Он кивнул воспитательнице и быстрым шагом направился к остановке, проверяя на ходу карманы – хватит ли денег на такси.

* * *

Даша открыла дверь и запустила Томаша, он прошел за ней в комнату, молчал, пытался понять, надеялся, что все не так плохо.

– Это семейная традиция, – болезненная усмешка искривила безупречные губы. Ее красивые, темно-розовые от природы губы, словно секунду назад окунувшиеся в молодое анжуйское вино. – Сначала умерла мамина двоюродная сестра. Давно, меня еще на свете не было, родители только поженились. Мама ее очень любила, они с детства не разлучались. Отец рассказывал, что мама потом очень боялась и не хотела сдавать кровь. Он уговорил ее, пообещал, что все будет хорошо, что снаряд дважды в одну воронку не попадает. Когда она забеременела, пришлось идти в поликлинику. Врачи надеялись, что беременность и гормоны помогут справиться, но отсрочка вышла недолгой. Всего пару лет, чуть больше. Она так боялась и так мучилась от страха, что решила покончить с ожиданием раньше, чем болезнь все решит за нее. Она мне даже не снится, я ничего не помню – ни волос, ни голоса, ни ее лица. Помню только зеленое платье, такое легкое, прозрачное. Знаешь, оно до сих пор висит в папином шкафу.

– Когда ты узнала?

– Почти год назад.

– Целый год? Но почему, почему ты не захотела лечиться?

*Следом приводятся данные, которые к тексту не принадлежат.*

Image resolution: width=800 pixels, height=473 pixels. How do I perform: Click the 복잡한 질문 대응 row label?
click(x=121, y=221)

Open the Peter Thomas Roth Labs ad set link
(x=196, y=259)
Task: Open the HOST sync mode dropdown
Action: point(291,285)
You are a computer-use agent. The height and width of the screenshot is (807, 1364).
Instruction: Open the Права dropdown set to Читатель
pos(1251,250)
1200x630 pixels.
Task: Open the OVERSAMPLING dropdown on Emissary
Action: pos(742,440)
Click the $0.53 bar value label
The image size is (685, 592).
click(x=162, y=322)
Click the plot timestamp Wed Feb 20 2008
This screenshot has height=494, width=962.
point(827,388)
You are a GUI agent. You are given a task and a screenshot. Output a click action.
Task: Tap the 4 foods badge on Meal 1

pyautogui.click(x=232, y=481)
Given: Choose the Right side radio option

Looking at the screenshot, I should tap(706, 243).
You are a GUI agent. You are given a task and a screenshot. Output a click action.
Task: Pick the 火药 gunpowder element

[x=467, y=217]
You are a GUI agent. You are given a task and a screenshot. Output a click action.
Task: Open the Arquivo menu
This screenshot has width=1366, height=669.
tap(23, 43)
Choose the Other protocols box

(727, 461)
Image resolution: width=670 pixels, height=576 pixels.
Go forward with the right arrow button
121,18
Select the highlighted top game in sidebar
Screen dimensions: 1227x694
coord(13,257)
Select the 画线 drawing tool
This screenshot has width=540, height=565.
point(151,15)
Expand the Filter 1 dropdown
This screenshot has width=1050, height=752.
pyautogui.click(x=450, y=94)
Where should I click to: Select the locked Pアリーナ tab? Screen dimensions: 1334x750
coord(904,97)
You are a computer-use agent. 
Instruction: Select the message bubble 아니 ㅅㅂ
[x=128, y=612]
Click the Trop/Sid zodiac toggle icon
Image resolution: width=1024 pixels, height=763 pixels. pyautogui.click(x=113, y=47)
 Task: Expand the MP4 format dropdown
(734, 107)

– Том, очнись! Ты был там, в больнице? Ты хоть раз их видел, этих бедных, бедных человечков? Они – как живые мертвецы, такие маленькие, худенькие, прозрачные, с огромными глазами, полными боли и непонимания, без волос. Совсем. Спроси у Полины, она тебе расскажет, как все выглядит на самом деле! Им все нельзя, все, что я так люблю! Без чего я просто не смогу жить. Дышать не смогу! Ты можешь представить меня без волос? Разве ты посмотрел бы на меня?

– Ты же на меня посмотрела!

– Но ты не умираешь!

– Откуда тебе знать?

– Нет, я буду жить! Жить! Любить, ненавидеть, радоваться, наслаждаться, рисковать. И умру в один миг, если Ему так нужно. Но я не буду умирать от страха в заточении, медленно и мучительно.

– Поэтому и со мной не хотела связываться?

– Я пыталась. С Максом все просто: ни любви, ни обязательств, никакого чувства вины и угрызений совести. Весело и легко. Ты – другой, сразу стало ясно. Я не хотела никого любить, чтобы не причинять боли и самой не страдать.

– Почему я не почувствовал?

– Может, потому что ты полюбил по-настоящему?

Даша села на корточки, обняла его за колени и посмотрела в глаза.

– Скажи мне. Скажи.

– Что?

– Скажи.

– Я люблю тебя.

– Еще.

– Я люблю тебя. Люблю тебя, Дашка. Тебя. Люблю здоровую, больную, счастливую и не очень, с прической и без волос! Это не важно, не важно!

– Откуда тебе знать?

– Черт возьми! Почему же я не почувствовал!

Том схватил стул и запустил им в стену. Крепкий, добротный обеденный стул отскочил, словно резиновый, и с гулким грохотом стукнулся о ламинированный пол, отковырнув с шероховатой поверхности стены кусок штукатурки. В руке треснула кость, но он будто и не почувствовал боли. Тут же развернулся и подскочил к девушке, схватил за плечи и стал трясти.

– Обещай мне, обещай, что сходишь к врачу, я прошу тебя!